Copy out the entries below precisely; nothing is to be omitted.

****

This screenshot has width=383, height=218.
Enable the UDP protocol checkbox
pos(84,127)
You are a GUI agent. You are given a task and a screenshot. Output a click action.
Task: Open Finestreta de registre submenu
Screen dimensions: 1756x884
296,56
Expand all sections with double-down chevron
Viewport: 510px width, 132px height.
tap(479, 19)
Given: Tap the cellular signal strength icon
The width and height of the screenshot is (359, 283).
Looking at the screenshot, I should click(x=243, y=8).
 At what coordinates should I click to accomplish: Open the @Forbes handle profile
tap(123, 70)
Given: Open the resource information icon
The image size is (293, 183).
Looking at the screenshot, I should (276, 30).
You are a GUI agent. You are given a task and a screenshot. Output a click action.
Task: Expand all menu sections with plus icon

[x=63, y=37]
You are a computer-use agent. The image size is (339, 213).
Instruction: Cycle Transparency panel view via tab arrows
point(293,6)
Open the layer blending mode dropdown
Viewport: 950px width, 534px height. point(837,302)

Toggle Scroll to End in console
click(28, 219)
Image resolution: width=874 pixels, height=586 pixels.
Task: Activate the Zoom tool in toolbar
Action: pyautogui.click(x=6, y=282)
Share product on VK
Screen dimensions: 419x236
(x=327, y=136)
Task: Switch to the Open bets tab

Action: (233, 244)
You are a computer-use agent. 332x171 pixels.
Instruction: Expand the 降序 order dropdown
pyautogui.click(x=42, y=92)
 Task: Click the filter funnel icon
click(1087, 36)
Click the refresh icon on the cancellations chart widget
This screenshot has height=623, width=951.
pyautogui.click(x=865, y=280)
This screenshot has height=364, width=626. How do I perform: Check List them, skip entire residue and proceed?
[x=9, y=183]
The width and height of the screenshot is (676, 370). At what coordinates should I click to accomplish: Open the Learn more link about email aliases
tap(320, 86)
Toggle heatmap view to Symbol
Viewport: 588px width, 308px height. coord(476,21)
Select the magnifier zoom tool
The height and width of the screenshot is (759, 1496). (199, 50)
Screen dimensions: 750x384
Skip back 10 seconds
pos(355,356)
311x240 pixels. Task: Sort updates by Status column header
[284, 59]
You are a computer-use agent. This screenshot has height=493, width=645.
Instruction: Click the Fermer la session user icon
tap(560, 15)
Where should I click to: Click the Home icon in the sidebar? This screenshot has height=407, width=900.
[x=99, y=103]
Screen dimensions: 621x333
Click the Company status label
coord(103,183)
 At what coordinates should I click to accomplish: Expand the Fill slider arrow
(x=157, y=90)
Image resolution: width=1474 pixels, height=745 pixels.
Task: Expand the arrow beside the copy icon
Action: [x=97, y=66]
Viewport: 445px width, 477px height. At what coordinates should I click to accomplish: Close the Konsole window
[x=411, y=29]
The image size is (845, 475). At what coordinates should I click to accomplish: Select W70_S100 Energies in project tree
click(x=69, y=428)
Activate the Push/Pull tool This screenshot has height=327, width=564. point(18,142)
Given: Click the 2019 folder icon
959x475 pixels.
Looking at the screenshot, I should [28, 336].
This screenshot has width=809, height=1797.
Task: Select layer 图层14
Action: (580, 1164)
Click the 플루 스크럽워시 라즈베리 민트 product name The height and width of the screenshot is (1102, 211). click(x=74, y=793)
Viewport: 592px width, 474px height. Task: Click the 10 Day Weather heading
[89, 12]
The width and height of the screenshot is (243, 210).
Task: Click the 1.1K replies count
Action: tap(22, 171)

****

> [Answer box]
This screenshot has width=383, height=218.
Enable the UDP protocol checkbox
pos(84,127)
You are a GUI agent. You are given a task and a screenshot. Output a click action.
Task: Open Finestreta de registre submenu
Screen dimensions: 1756x884
296,56
Expand all sections with double-down chevron
Viewport: 510px width, 132px height.
tap(479, 19)
Given: Tap the cellular signal strength icon
The width and height of the screenshot is (359, 283).
Looking at the screenshot, I should click(x=243, y=8).
 At what coordinates should I click to accomplish: Open the @Forbes handle profile
tap(123, 70)
Given: Open the resource information icon
The image size is (293, 183).
Looking at the screenshot, I should (276, 30).
You are a GUI agent. You are given a task and a screenshot. Output a click action.
Task: Expand all menu sections with plus icon

[x=63, y=37]
You are a computer-use agent. The image size is (339, 213).
Instruction: Cycle Transparency panel view via tab arrows
point(293,6)
Open the layer blending mode dropdown
Viewport: 950px width, 534px height. point(837,302)

Toggle Scroll to End in console
click(28, 219)
Image resolution: width=874 pixels, height=586 pixels.
Task: Activate the Zoom tool in toolbar
Action: pyautogui.click(x=6, y=282)
Share product on VK
Screen dimensions: 419x236
(x=327, y=136)
Task: Switch to the Open bets tab

Action: (233, 244)
You are a computer-use agent. 332x171 pixels.
Instruction: Expand the 降序 order dropdown
pyautogui.click(x=42, y=92)
 Task: Click the filter funnel icon
click(1087, 36)
Click the refresh icon on the cancellations chart widget
This screenshot has height=623, width=951.
pyautogui.click(x=865, y=280)
This screenshot has height=364, width=626. How do I perform: Check List them, skip entire residue and proceed?
[x=9, y=183]
The width and height of the screenshot is (676, 370). At what coordinates should I click to accomplish: Open the Learn more link about email aliases
tap(320, 86)
Toggle heatmap view to Symbol
Viewport: 588px width, 308px height. coord(476,21)
Select the magnifier zoom tool
The height and width of the screenshot is (759, 1496). (199, 50)
Screen dimensions: 750x384
Skip back 10 seconds
pos(355,356)
311x240 pixels. Task: Sort updates by Status column header
[284, 59]
You are a computer-use agent. This screenshot has height=493, width=645.
Instruction: Click the Fermer la session user icon
tap(560, 15)
Where should I click to: Click the Home icon in the sidebar? This screenshot has height=407, width=900.
[x=99, y=103]
Screen dimensions: 621x333
Click the Company status label
coord(103,183)
 At what coordinates should I click to accomplish: Expand the Fill slider arrow
(x=157, y=90)
Image resolution: width=1474 pixels, height=745 pixels.
Task: Expand the arrow beside the copy icon
Action: [x=97, y=66]
Viewport: 445px width, 477px height. At what coordinates should I click to accomplish: Close the Konsole window
[x=411, y=29]
The image size is (845, 475). At what coordinates should I click to accomplish: Select W70_S100 Energies in project tree
click(x=69, y=428)
Activate the Push/Pull tool This screenshot has height=327, width=564. point(18,142)
Given: Click the 2019 folder icon
959x475 pixels.
Looking at the screenshot, I should [28, 336].
This screenshot has width=809, height=1797.
Task: Select layer 图层14
Action: (580, 1164)
Click the 플루 스크럽워시 라즈베리 민트 product name The height and width of the screenshot is (1102, 211). click(x=74, y=793)
Viewport: 592px width, 474px height. Task: Click the 10 Day Weather heading
[89, 12]
The width and height of the screenshot is (243, 210).
Task: Click the 1.1K replies count
Action: tap(22, 171)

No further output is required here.